Computerized Tomography scan and magnetic resonance imaging are not part of the routine algorithms in the diagnosis of MCDK. CT may however show calcification in the renal region; multicystic mass with little or no parenchyma and non excretion after intravenous contrast administration. Case A had CT, but the mases though cystic, were not calcified.
Magnetic Resonance Imaging (MRI) may show similar findings as those revealed by the computerized tomography scan and may also be able to show the little dysplastic parenchyma that may be missed by ultrasound and CT, because of its superior soft tissue resolution. It is also useful in the early detection of cancer, as the follow up of the patients is not surgically managed.
Voiding cystourethrography is indicated for the evaluation of vesicoureteric reflux, especially in children with a duplex collecting system, while DMSA renal scintigraphy can evaluate renal functions in the normal kidney, both portions of a segmental MCDK and the compressed parenchyma(by cystic dysplasia) in classical MCDK (6). The DTPA diuretic renal scan can demonstrate the drainage of the hydronephrotic variant (6).
The management of MCDK is a controversial topic that presents the physicians and the surgeons with a significant dilemma.
Those advocating conservative management with a six monthly follow-up by sonograms based their reasoning on the fact that disappearance of MCDK is demonstrated clinically and on ultrasound in most patients by 5 years of age (15). However, the resolution of the cysts on ultrasonography or the disappearance of the mass clearly does not equate with the resolution of the risk of hypertension, as significant stromal tissue may still be present (16).
The risk of hypertension alone is such that the conservative management of MCDK should entail lifelong follow-up with regular blood pressure assessment.

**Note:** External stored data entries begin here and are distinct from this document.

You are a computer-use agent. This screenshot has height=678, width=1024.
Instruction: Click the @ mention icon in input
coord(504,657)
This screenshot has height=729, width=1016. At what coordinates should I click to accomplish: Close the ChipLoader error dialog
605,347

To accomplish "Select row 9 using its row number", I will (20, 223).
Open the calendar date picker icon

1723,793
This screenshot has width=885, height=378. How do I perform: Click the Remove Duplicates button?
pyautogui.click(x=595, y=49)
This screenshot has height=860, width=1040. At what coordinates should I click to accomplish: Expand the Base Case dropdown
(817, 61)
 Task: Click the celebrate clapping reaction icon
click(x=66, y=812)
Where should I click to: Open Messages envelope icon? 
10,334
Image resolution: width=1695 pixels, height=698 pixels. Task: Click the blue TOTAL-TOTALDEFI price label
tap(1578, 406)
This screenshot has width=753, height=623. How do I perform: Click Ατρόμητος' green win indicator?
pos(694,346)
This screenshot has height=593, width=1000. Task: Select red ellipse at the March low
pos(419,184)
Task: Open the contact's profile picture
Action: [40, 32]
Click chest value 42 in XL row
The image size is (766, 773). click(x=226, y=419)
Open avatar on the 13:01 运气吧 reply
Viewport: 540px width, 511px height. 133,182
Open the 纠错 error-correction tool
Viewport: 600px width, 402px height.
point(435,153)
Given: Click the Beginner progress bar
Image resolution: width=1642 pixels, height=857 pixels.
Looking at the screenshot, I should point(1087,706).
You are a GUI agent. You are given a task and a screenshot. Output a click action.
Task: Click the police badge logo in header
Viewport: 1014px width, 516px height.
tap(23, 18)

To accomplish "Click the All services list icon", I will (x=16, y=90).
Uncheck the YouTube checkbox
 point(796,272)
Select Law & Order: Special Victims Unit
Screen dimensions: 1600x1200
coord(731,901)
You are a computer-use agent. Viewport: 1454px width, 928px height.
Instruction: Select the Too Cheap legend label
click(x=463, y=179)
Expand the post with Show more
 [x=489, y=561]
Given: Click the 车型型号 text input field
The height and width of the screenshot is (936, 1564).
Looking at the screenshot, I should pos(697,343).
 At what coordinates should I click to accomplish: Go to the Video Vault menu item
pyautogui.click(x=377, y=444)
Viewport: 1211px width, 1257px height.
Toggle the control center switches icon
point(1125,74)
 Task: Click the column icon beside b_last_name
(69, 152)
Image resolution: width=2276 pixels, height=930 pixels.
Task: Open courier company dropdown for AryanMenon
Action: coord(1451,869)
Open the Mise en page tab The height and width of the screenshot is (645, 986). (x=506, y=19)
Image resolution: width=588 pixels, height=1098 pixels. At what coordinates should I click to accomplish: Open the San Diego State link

The other major complication of MCDK is malignancy. Malignancy includes Wilm’s tumour, adenocarcinomas and embryonal tumours. These tumours develop in patients of various ages (Wilm’s tumours in children and adenocarcinomas at ages of 15, 26 and 68 years), thus confirming the need for a lifelong follow up of conservatively managed patients. The development of hypertension and abdominal pain in case A; pyelonephritis with septicaemia in case B, as well as an unsure diagnosis and chances of malignancy in both the patients, necessitated the surgical management.
Most studies reported a low incidence of malignant transformation in MCDK; while this risk may seem to be small, there are considerable difficulties which are associated with its early detection. These include the significant regression in the size of the MCDKs, leading to the disappearance of the kidneys on ultrasound, thus preventing the early detection of the tumour growth in the stromal tissue and a high incidence of ureteral atresia which precludes early detection by either urine cytology or the development of macroscopic haematuria.
An early discharge from follow up is clearly not indicated, given the available information above. Also, there is no clear recommendation about how frequently the ultrasound should be performed, the huge financial costs and the demanding follow up of a seemingly asymptomatic child, as well as about the little or no perioperative complications of surgery (nephrectomy); these made surgical intervention the valid and cheaper option (17).
Two cases of multicystic dysplastic kidney, presenting as an abdominal mass in adults, had been discussed. The ultrasound features were also not characteristic. We also reviewed the relevant published articles. We observed that there was no consensus on nephrectomy as the choice of treatment in a paediatric uncomplicated renal mass.